Menurut Ibrahim, proses cepat dan minim syarat ini menjadikan pinjol solusi instan, terutama bagi masyarakat kelas bawah seperti guru honorer dengan gaji Rp200-300 ribu per bulan, yang sering menerima pinjaman Rp1 juta hingga Rp2 juta. Kemudian sulitnya meminjam di bank konvensional, juga mendorong masyarakat beralih ke pinjol.

Baca Juga: Utang Pinjol Warga Indonesia Naik, Tembus Rp83,52 Triliun

"Saat pinjam uang di platform legal, pasti mereka memang butuh pembiayaan untuk berbagai keperluan. Bahkan, sebagian besar pinjaman digunakan untuk keperluan sehari-hari atau konsumtif," beber Ibrahim.

Assuaibi mengungkapkan, bahwa sekitar 70 persen peminjam gagal melunasi pinjaman. Akibatnya, banyak perusahaan fintech P2P lending atau fintech mengalami kerugian triliunan rupiah, hingga bangkrut.

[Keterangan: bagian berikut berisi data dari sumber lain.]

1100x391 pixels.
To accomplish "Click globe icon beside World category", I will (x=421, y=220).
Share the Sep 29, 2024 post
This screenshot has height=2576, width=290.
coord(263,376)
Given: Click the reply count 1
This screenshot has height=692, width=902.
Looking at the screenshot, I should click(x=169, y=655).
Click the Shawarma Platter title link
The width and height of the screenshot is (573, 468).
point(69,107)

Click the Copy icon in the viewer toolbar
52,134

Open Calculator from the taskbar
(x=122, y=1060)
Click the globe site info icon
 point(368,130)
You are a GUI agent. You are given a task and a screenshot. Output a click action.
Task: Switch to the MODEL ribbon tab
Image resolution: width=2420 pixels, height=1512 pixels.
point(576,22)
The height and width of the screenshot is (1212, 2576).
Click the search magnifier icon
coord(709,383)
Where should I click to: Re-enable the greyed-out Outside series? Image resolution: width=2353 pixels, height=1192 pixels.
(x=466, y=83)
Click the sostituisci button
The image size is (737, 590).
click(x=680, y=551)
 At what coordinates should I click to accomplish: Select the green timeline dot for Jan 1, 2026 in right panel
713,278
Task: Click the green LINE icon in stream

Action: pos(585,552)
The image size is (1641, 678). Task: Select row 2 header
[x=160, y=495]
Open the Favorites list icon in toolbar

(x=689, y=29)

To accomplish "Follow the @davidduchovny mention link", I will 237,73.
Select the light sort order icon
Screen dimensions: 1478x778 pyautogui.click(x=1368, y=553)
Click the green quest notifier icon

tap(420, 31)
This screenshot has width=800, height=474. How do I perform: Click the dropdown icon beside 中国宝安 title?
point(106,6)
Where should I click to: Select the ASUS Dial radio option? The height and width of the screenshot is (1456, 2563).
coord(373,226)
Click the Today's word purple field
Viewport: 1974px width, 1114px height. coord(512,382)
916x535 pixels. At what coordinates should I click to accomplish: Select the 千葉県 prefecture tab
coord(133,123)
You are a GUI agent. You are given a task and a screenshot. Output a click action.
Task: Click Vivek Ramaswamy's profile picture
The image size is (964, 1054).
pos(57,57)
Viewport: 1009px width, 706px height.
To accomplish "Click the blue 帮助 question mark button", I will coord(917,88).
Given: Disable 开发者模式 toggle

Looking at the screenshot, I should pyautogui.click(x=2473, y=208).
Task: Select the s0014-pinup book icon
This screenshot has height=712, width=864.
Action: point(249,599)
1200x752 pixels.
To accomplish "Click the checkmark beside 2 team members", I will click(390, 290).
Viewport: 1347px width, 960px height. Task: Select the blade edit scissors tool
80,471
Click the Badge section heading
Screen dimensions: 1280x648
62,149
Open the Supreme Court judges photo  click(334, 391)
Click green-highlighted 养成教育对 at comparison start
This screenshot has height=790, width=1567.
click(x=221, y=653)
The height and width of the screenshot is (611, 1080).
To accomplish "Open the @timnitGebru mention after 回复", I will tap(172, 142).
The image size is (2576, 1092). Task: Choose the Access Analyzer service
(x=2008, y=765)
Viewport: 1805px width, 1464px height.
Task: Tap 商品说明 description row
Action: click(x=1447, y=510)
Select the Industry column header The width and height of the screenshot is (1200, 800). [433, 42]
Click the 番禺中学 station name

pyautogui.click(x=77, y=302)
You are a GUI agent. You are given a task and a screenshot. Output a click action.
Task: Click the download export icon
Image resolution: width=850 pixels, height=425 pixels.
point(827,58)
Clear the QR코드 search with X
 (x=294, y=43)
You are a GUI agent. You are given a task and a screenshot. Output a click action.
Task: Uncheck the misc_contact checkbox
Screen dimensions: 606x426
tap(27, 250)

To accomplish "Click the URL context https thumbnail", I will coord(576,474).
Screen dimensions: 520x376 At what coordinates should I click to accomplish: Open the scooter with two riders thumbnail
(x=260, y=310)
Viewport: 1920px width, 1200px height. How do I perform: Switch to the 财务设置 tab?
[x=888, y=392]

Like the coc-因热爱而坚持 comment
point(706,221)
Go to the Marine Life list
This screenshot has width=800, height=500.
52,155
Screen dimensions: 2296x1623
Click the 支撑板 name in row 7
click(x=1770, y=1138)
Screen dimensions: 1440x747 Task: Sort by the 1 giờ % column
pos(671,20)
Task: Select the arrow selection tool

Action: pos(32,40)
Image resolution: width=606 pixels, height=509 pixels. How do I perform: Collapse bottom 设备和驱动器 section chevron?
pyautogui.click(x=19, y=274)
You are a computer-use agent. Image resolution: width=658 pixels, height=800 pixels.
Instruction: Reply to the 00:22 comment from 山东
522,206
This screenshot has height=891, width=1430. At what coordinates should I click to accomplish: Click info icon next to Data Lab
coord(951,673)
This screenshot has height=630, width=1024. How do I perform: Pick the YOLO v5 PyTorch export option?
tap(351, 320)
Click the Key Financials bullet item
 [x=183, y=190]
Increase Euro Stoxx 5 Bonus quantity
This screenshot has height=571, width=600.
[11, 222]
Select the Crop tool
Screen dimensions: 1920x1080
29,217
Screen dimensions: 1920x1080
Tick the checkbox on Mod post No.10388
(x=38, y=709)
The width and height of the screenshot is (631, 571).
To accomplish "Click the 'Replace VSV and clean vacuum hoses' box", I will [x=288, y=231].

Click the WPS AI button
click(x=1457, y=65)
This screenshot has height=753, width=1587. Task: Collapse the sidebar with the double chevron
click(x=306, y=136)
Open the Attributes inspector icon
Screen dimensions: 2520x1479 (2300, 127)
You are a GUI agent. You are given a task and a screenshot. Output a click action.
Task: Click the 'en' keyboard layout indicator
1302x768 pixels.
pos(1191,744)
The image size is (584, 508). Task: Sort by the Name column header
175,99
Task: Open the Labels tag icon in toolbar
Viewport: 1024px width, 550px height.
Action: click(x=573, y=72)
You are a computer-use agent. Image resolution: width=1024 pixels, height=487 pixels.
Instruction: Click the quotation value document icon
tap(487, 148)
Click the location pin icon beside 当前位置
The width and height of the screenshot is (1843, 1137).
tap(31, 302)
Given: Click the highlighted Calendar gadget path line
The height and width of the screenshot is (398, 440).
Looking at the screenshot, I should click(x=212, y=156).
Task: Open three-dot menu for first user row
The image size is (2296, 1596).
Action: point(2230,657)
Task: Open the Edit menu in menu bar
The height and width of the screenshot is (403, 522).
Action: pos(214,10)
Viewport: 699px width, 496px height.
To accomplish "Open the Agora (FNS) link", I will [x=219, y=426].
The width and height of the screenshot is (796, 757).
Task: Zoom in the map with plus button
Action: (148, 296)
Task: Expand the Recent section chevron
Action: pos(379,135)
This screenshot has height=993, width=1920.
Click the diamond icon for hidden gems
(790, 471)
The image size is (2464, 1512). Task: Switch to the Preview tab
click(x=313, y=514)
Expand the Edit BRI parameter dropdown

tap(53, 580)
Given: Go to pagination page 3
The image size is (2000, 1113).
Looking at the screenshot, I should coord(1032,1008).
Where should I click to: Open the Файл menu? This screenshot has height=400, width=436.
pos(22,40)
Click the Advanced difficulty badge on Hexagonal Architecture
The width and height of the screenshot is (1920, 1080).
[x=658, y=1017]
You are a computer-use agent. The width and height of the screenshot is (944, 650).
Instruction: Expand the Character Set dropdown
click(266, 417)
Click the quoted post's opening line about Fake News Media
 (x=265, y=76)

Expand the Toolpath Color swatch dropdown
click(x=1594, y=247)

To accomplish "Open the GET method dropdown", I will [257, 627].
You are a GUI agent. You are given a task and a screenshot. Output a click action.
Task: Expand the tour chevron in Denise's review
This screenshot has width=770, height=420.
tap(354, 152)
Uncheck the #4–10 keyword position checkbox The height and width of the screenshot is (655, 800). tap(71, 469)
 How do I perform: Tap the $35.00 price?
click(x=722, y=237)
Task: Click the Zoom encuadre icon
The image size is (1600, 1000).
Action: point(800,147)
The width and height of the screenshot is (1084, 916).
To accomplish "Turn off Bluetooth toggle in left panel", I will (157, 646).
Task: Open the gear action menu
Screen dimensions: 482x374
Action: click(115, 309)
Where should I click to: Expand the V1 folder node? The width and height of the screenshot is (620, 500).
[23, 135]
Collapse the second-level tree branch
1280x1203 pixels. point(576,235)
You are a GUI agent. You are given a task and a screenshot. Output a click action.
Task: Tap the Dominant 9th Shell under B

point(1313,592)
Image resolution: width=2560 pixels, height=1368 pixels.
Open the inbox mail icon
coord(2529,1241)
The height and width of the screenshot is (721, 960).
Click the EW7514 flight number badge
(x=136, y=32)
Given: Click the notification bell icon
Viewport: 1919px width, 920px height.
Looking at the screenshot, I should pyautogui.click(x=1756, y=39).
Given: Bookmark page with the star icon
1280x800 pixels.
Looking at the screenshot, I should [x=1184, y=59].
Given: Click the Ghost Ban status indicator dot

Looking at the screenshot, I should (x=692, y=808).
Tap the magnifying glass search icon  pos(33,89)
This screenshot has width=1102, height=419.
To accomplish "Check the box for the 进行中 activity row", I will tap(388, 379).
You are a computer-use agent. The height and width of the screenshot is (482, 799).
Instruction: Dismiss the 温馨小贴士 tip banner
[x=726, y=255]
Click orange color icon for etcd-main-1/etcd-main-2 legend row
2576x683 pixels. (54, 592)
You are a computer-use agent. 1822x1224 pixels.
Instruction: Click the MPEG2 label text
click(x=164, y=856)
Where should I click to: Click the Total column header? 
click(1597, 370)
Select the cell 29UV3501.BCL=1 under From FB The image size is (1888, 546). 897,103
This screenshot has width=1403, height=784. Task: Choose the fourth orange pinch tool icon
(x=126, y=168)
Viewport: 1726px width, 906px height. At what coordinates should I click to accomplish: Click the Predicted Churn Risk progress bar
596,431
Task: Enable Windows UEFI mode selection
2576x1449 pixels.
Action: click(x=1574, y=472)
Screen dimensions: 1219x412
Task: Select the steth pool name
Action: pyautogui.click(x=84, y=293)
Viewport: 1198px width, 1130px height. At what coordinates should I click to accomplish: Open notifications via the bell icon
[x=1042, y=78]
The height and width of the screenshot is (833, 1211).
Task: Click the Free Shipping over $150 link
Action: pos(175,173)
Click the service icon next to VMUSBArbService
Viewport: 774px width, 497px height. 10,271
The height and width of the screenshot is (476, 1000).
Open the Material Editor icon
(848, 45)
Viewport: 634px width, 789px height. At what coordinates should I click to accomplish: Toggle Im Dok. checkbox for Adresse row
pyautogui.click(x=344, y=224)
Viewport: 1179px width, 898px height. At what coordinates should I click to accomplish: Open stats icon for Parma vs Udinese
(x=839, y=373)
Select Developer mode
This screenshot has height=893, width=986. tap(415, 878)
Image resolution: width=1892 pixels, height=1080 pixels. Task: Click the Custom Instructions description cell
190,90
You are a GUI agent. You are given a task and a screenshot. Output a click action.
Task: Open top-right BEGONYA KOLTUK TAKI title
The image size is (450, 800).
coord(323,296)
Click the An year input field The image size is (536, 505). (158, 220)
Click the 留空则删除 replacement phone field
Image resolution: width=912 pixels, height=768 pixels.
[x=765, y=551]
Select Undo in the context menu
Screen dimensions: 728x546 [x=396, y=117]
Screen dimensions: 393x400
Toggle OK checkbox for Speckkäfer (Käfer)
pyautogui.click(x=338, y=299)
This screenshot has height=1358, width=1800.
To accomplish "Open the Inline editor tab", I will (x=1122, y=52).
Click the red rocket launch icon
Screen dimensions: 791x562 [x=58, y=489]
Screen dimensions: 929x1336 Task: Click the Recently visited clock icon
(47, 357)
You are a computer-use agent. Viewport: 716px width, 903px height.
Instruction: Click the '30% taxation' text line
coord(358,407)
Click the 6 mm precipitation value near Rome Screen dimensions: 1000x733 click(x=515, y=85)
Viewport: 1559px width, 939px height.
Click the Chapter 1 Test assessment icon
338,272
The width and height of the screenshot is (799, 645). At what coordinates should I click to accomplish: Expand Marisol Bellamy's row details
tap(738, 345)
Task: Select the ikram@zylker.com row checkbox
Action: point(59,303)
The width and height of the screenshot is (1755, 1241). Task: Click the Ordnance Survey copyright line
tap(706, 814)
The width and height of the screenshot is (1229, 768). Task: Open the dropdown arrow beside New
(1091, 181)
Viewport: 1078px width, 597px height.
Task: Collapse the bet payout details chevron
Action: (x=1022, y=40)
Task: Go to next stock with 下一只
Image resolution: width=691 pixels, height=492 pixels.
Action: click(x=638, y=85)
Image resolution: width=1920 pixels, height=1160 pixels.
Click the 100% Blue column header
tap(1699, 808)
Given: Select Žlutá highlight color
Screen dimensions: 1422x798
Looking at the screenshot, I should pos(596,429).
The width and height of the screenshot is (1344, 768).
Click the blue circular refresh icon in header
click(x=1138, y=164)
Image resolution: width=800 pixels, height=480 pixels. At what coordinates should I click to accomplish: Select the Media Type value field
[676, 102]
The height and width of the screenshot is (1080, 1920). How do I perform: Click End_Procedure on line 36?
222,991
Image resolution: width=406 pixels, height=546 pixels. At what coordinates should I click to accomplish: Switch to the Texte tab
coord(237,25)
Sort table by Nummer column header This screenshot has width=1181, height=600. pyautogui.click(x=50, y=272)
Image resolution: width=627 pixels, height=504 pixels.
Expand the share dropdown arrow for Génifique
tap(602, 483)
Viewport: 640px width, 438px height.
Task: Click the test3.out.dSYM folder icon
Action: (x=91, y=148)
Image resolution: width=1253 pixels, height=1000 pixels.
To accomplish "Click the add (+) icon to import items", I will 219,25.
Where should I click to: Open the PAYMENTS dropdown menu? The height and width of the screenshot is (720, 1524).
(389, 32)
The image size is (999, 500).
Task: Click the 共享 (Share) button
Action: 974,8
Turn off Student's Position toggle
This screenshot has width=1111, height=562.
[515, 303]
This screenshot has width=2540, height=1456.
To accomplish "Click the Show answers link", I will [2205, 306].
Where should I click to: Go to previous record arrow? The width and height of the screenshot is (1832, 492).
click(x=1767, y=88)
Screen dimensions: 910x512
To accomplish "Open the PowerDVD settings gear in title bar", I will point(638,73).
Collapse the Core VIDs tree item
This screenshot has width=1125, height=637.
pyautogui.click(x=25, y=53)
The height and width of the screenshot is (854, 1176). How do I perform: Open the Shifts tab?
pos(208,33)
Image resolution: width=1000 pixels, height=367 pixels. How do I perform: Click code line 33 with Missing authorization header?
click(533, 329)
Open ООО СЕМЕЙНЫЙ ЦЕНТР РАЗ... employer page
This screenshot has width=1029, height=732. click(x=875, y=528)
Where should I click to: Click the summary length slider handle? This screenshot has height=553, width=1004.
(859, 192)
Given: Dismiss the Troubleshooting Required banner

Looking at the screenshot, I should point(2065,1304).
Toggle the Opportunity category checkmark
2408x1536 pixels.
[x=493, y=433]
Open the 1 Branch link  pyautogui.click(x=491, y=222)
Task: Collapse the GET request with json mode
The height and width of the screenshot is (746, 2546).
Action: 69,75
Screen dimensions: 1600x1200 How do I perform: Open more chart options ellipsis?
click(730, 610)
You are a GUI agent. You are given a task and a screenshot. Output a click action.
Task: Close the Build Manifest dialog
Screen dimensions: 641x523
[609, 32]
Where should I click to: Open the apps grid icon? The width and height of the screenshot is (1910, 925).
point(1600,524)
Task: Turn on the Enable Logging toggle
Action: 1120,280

Hal itu dikarenakan tingginya angka kredit macet. Dia menilai masyarakat Indonesia terlalu dini diberikan fasilitas kemudahan dalam meminjam uang.

"Pinjol salah sasaran. Terlalu mudah memberi iming-iming tanpa memeriksa kemampuan bayar. Berbeda dengan bank yang memiliki mekanisme ketat seperti agunan dan pemblokiran rekening," ucap Ibrahim.

Selain itu, kata Ibrahim, kondisi ekonomi yang lesu menjadi pendorong utama masyarakat meminjam uang, termasuk kepada perusahaan fintech legal maupun ilegal.

Mengingat saat ini banyak masyarakat, terutama yang terkena pemutusan hubungan kerja (PHK). Artinya mereka meminjam untuk bertahan hidup karena kepepet, seperti untuk makan anak bukan untuk usaha. Namun, kata dia, juga banyak anak muda yang meminjam untuk gaya hidup.